Cancer care / Quality improvement
European Healthcare Design 2019
“It does not feel like being in a hospital”: a therapeutic environment for cancer patients. Oncology pavilion in Aranda de Duero, Spain
By Angela E. Müller | 19 Aug 2019 | 0
This talk focuses on a project in Spain to redesign and relocate an oncology unit for cancer patients.
Download the slides for this video presentation
This project did not begin as planned. Specialising in birth environments, we were called by the hospital to solve some problems at the maternity ward. During the visit, however, we had sight of the oncology department and immediately our priorities changed.
Purpose: This project offered challenges such as designing for a diverse group of oncology patients (ambulatory and inpatients, across a wide age range), resistance of certain staff members, and the advantages and disadvantages of being in a village with an extreme climate situation. Limited space and time also led us to explore new options.

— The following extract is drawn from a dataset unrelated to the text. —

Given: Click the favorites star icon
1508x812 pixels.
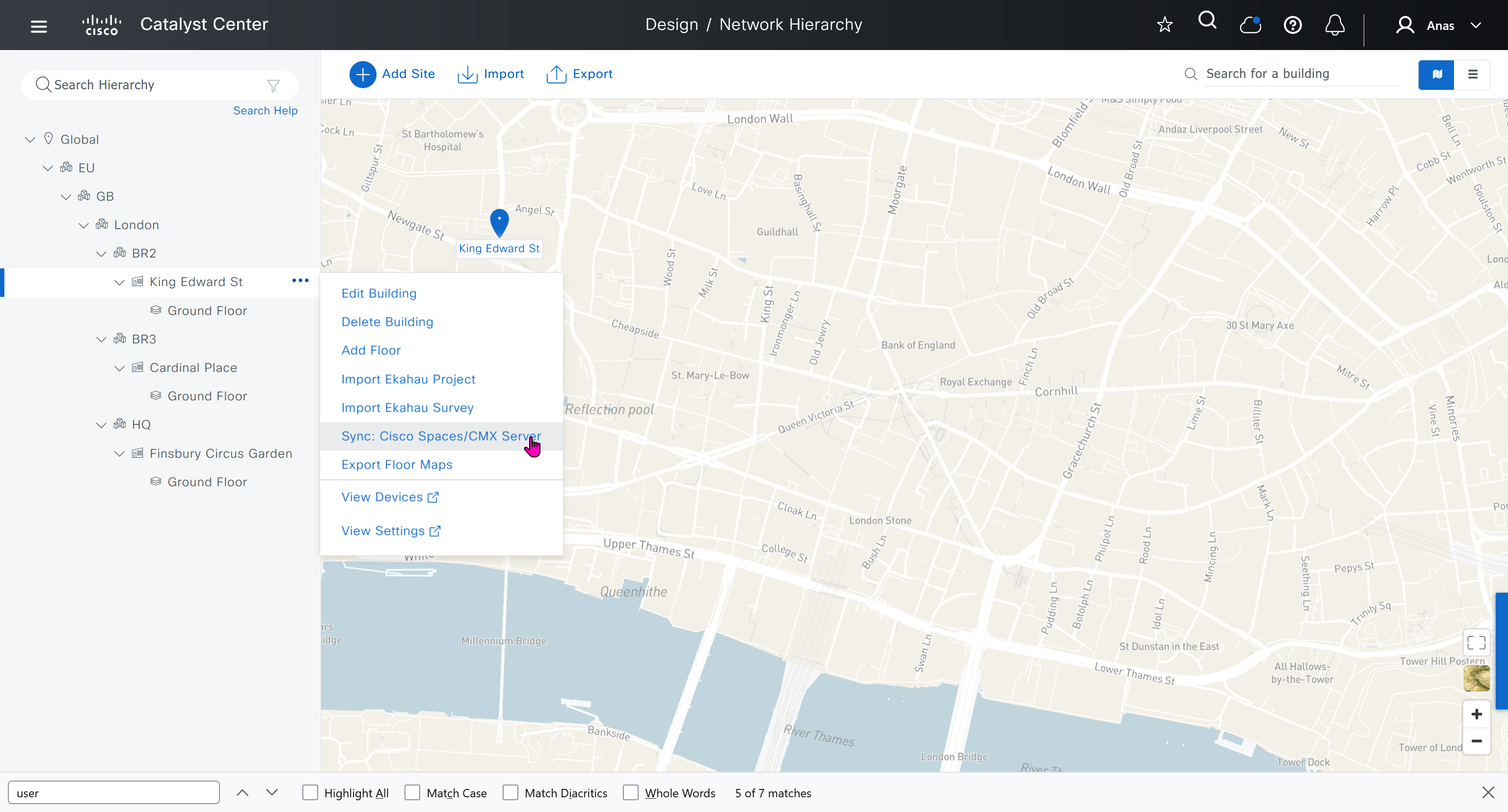Looking at the screenshot, I should click(1164, 25).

We had no experience with oncology departments but wanted to try something different, not only by adapting to the needs of patients and staff but also in offering a healthy environment using different materials and construction solutions.

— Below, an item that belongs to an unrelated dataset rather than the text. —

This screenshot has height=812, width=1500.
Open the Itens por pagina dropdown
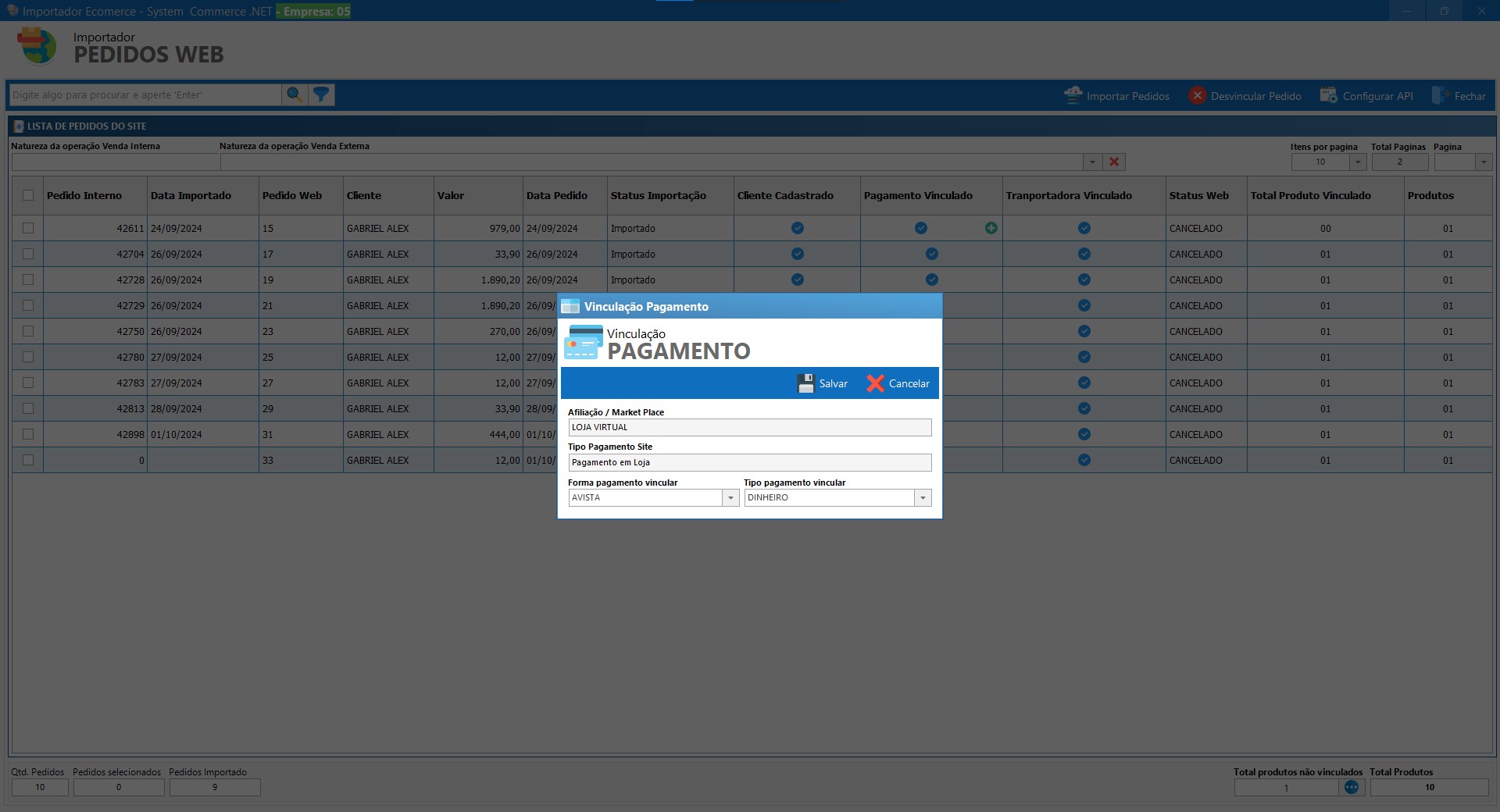pyautogui.click(x=1357, y=162)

Methods: During chemotherapy, each patient has different needs, and in one treatment cycle the same patient might experience very different treatment days. One day, they need company, another day they prefer to be left alone or ask for a quiet corner, while another patient wishes to be next to the television. The reality, however, is that individual needs are not always met. Oncology day care centres in Spain are located in hospitals, usually in mixed areas (outpatient and inpatient) in often desolating environments that offer little distraction or beauty. For this project, a light wooden pavilion for quick construction, and a “breathable” building capable of adapting to different climate situations were chosen.

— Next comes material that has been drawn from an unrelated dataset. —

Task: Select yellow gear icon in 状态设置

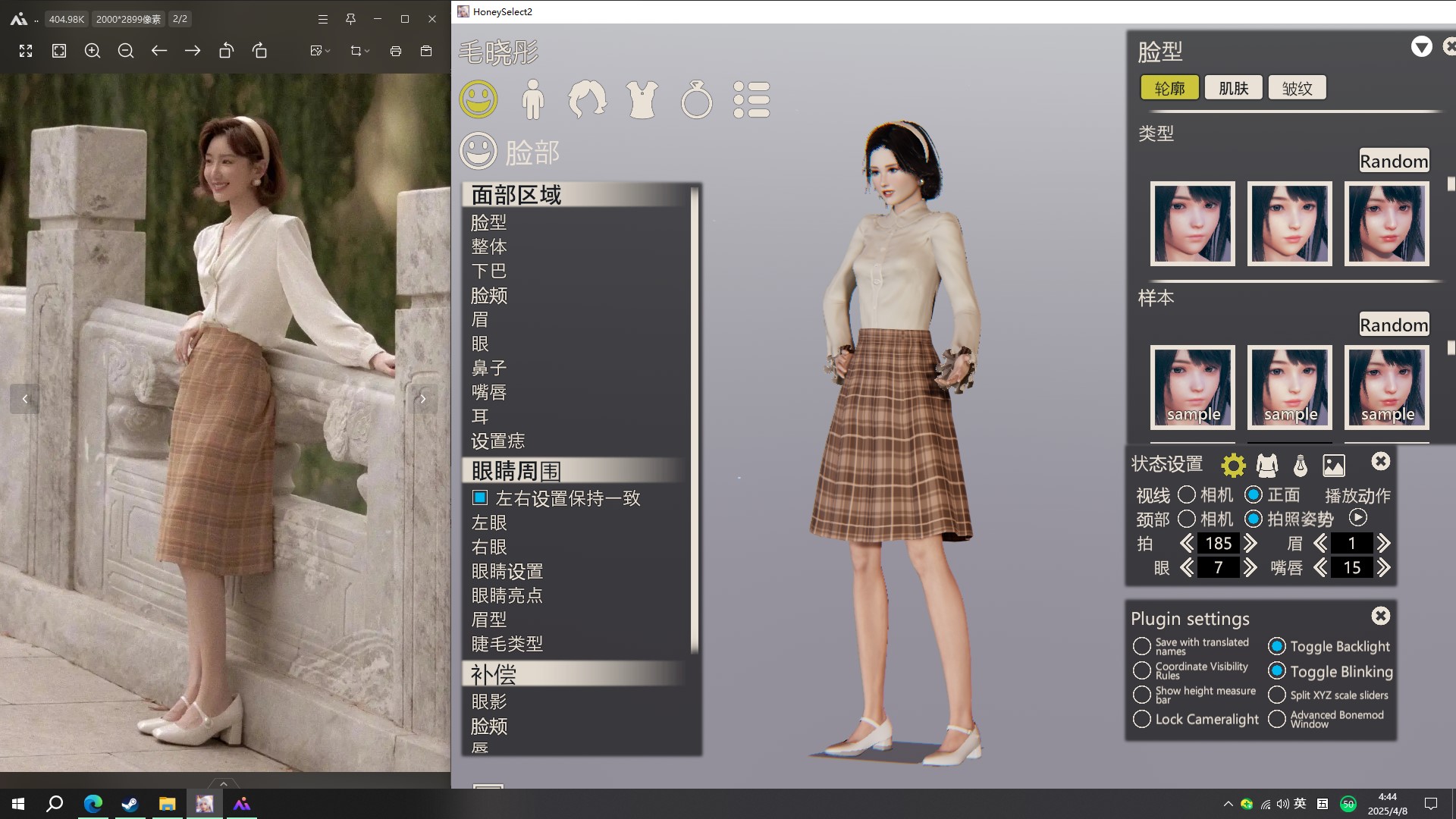Action: 1233,465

Conclusions: One aim was to provide a design rarely associated with a hospital. Relocating the unit into the hospital building during the few months of construction was key to the final outcome, as staff and patients lived and worked in three different environments during a short period of time, and we could do follow-ups to inform our conclusions. We also intend to share some ideas about oncology care environments that we couldn’t include because of the lack of space and time afforded us on this project.